Friday, 8/9/13
Poverty In Guatemala - Why Hasn't It Changed
By, Charlotte Milliken
Poverty in Guatemala is severe, people are malnourished, illiterate, and have severe problems with inequality. With the population increasing, which means more mouths to feed, will things just get worse? And why aren't things getting better? To answer those questions we need to look a little deeper.
With 75% of the population below the poverty line, most only making a dollar a day. How can they afford to feed themselves, or their children? How can they get an education? How can they fix serious health issues? That's why so many people are starved, sick, and illiterate. How can the companies they work for afford to pay them, when they themselves, aren't in the best of financial situations? They can't. That's the simple fact of the matter.
Poverty is especially prevalent in the in the rural areas of the north, north-west, and south-west. A lot of the poorly educated and poor are the indigenous people.
The social indicators also effect poverty, as well as the lack of government control. 50% of the children are malnourished and have serious health issues. So now that we know the problem, how can we fix it?
Poverty in Guatemala isn't going to change on it's own.
"Unless someone like you cares an awful lot, things aren't going to get better.They're not."
- Dr. Seuss
Guatemala's situation isn't going to get any better. Not unless people change, people give, and people have an active vision for this country. Giving isn't a one time thing, you need to give your time, attention, prayer, and blessings. It needs to be an active mission, only then will we see a change.

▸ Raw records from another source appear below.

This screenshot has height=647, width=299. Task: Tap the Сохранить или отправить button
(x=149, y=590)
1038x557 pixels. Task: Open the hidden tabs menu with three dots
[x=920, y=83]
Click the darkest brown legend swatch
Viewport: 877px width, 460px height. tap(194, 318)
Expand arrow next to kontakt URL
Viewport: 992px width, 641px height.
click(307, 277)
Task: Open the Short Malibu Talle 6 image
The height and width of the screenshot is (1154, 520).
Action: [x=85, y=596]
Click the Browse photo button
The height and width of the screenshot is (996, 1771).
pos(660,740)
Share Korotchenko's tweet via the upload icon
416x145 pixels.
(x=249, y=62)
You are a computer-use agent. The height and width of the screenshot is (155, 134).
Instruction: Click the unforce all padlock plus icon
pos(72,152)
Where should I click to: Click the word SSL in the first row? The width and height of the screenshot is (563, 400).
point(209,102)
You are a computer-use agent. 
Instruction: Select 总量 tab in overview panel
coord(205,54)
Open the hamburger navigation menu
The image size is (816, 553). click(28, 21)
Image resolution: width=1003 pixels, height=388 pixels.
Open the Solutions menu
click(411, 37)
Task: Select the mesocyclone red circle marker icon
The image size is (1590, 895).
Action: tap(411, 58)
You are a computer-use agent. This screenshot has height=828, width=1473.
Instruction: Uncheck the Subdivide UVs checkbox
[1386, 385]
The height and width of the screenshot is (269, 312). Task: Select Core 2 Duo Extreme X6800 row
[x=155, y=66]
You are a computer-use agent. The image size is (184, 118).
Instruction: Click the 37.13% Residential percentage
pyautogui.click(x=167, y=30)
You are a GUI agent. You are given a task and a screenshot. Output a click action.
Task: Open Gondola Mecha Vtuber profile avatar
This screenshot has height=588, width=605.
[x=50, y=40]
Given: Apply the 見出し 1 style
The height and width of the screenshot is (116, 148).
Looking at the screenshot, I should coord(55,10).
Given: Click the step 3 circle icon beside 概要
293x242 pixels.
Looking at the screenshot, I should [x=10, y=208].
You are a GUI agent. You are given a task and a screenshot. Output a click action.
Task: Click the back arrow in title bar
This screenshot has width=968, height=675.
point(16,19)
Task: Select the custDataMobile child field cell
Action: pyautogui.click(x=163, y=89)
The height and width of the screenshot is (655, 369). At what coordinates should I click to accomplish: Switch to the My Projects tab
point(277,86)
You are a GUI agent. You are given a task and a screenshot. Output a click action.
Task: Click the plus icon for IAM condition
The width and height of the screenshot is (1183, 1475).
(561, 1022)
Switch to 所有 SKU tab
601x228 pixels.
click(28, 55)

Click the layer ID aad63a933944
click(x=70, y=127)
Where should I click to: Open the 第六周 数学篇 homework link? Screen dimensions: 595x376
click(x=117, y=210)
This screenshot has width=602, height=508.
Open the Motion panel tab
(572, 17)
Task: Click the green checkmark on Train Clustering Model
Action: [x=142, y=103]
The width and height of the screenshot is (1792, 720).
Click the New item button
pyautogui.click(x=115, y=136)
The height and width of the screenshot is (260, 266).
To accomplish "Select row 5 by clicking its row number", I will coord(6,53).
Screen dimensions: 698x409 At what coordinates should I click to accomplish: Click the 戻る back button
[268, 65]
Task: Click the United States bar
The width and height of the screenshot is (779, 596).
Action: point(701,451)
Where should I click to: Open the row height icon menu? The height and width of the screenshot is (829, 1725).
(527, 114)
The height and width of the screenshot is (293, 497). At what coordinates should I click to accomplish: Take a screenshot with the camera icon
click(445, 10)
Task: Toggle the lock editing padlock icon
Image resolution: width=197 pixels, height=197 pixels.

Someone needs to step up to the point of leadership, the question we need to ask ourselves is, will that someone be me?
The Guatemalan Dump
The Guatemalan dump is a dark place, with thousands a families living in the dump with houses made of trash. They mine for left over pieces of metal, or anything else they can sell. With mudslides, contaminated rivers of water mixed with gases, rotting animals, food, and sewer drainage. People slosh around in this stuff to find things to live off of, the Guatemalan dump is a dangerous place to live.
Children there help mine for things in these terrible conditions, and don't know anything else. Sometimes the women and children will sell tortilla's in order to get there daily means.
With gas tanks, medical syringes, rotting animals, this is no place for people to live.
With most of them earning under $1 a day, others less than $2. The buzzards fly around them as they work, hunting for some rotting morsel to eat.
The women hide their babies under tires so the dogs that roam around the dump won't find them. They dig around in the trash to find food for their families, something that someone else just dumps out becomes their next meal.
Children scavenging through the dump.
A view of the trash dump.
A small 240 sq ft house/shack a family lives in.